The final noteworthy aspect of the Mercer decision is the finding that seasonal workers can be considered a group protected from discrimination on the ground of social condition. This finding was not subject to challenge on appeal, but it is important nevertheless. There have been a number of discrimination claims rejected under section 15 of the Charter on the basis that “occupational status” or status as a particular kind of worker does not qualify as an analogous ground under section 15 (see e.g. Delisle v Canada (Deputy Attorney General),  2 SCR 989 (per Bastarache J for the majority); Baier v Alberta, 2007 SCC 31,  2 SCR 673 (per Rothstein J for the majority); Ontario (Attorney General) v. Fraser, 2011 SCC 20,  2 SCR 3 (per Charron and Rothstein JJ, concurring); but see Dunmore v Ontario (Attorney General), 2001 SCC 94,  3 SCR 1016 at para 166 (per L’Heureux Dube, J, finding that occupational status as an agricultural worker should be protected as an analogous ground). Mercer does not deal with the issue of analogous grounds, since human rights legislation protects only those grounds that are explicitly set out in the legislation. Still, its finding that seasonal workers are protected by the ground of social condition provides hope that workers in similar scenarios may be able to mount human rights claims where they are discriminated against based on their source of income (and note that in Alberta, “source of income” is a protected ground under the Alberta Human Rights Act, RSA 2000, c A-25.5).
In turn, perhaps social condition will eventually be accepted by the courts as an analogous ground under section 15 of the Charter, allowing discrimination claims to be brought by particular groups of workers identifiable by their source of income.

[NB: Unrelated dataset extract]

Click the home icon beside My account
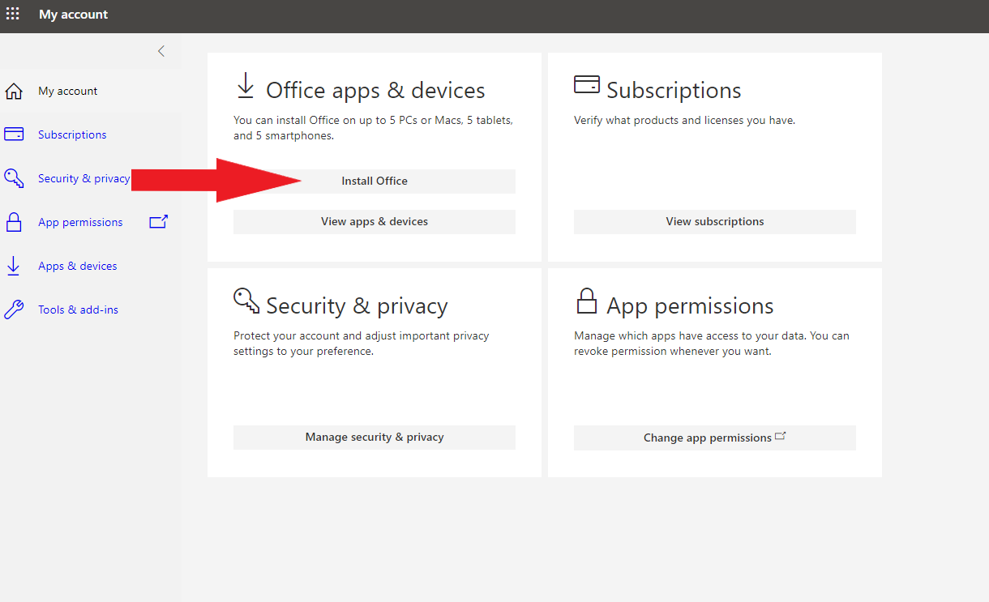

The issue of whether homelessness – another element of social condition – may qualify as an analogous ground under section 15 of the Charter will soon be considered by the Ontario Court of Appeal in the case of Tanudjaja v Canada (Attorney General) (for a post by Joshua Sealy-Harrington on an earlier decision in that case see here).
Overall, the Mercer decision is a welcome example of clarity on the test for discrimination under human rights legislation. It is to be hoped that the Alberta Court of Appeal – whose members largely make up the NWT Court of Appeal – will adopt this approach in Bish when the appeal of that case is decided.